Producers will find outdoor stages with standing sets featuring just about everything a filmmaker might need: a 60,000 square-foot Islamic village, a Pharonic city, a modern city district as well as underwater shooting tank. The air-conditioned soundstages are just as impressive, and have recently been extended to include the Mubarak Intl. Studio Complex of 114 studios suitable for film and TV production.
According to Hassan Hamed, chairman and CEO of Egypt’s public broadcaster, the Radio & Television Union (ERTU), and a 40% investor in the MPC, studio occupancy has been significantly higher than expected and an extra extension phase is now planned with thoughts toward three or four extra giant stages.
“We are fully booked, and there have been times when we have had to abdicate use of our own studios for external clients,” Hamed says. “We are turning out five or six full-length movies a year. We still favor 35mm, but we are looking to start experimenting with high-definition in readiness for the future.
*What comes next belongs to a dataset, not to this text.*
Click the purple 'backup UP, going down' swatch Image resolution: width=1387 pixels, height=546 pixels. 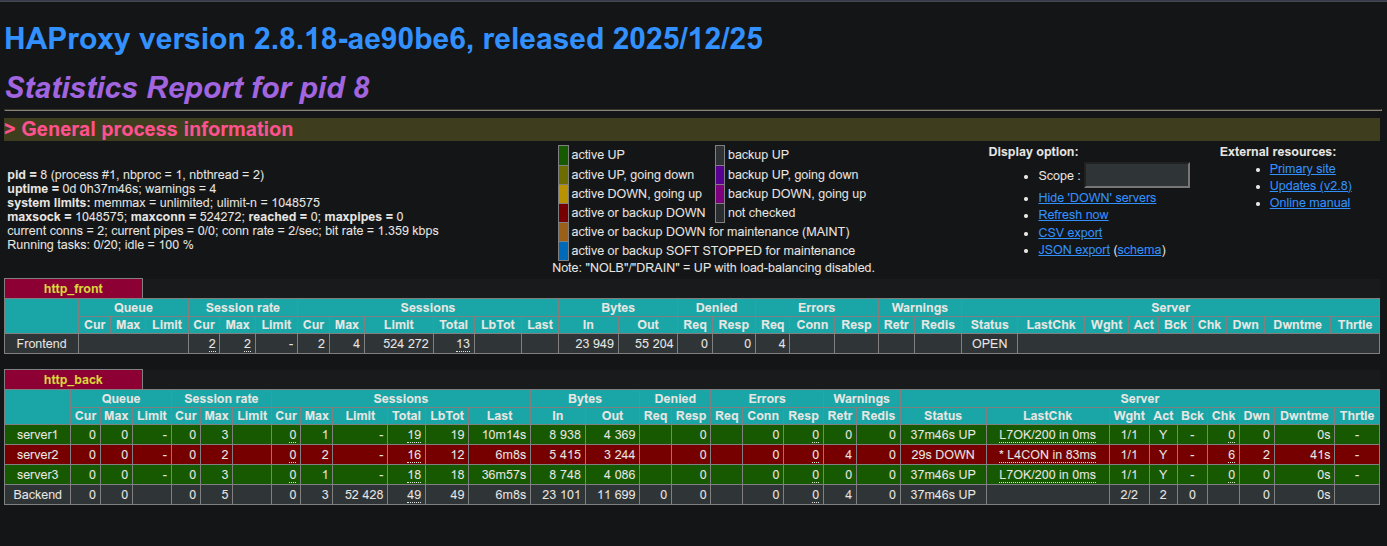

We are also using MPC for drama series and soaps.”
Hamed says the shift toward HD production could be interesting. “The difference between us and our friends at Dubai is that their pockets are full of money. It is tough for us to think of expansion into HDTV when we are sometimes struggling to maintain and deliver basic services. I believe HD will start, and the sooner the better. There’s a market for it here. There are plenty of rich people in the Arab world who would watch HD and pay for it. The problem will be production, and finding enough Arab HD production to fill new channels.”
To date, Cairo has been the production powerhouse, while Dubai has frequently provided the cash. The Dubai Film Festival may be the first stage in a tipping point, with the tiny emirate muscling in on new production.